◆ **Activity**: When the line containing "Select wsgi.py file" appears in the listing below, set it down along with each later line through the end, exactly as written, and nothing before it.

(Input)

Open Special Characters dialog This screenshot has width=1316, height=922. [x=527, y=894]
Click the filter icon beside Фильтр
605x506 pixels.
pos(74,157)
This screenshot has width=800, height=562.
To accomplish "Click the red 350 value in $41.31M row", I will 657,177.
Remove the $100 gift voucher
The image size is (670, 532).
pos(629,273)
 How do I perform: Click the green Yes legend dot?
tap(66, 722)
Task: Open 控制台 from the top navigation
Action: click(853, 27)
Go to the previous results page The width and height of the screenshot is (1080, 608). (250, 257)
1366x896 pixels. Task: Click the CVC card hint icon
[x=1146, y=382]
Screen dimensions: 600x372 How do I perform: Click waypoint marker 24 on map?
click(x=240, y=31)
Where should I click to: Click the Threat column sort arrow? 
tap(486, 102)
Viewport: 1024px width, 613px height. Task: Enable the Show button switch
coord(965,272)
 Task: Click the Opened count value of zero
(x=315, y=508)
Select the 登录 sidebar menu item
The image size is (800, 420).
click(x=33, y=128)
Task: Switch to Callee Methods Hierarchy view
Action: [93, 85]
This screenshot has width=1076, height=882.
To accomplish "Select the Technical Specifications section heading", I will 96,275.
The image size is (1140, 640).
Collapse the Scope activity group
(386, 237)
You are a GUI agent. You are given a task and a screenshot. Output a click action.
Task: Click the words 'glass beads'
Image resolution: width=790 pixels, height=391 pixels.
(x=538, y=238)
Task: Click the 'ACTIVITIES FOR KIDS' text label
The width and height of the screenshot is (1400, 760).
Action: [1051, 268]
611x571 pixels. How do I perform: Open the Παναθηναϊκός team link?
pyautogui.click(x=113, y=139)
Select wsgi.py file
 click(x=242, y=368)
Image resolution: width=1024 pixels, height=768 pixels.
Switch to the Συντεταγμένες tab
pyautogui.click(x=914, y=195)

(End Input)

◆ **Your response**:
Select wsgi.py file
 click(x=242, y=368)
Image resolution: width=1024 pixels, height=768 pixels.
Switch to the Συντεταγμένες tab
pyautogui.click(x=914, y=195)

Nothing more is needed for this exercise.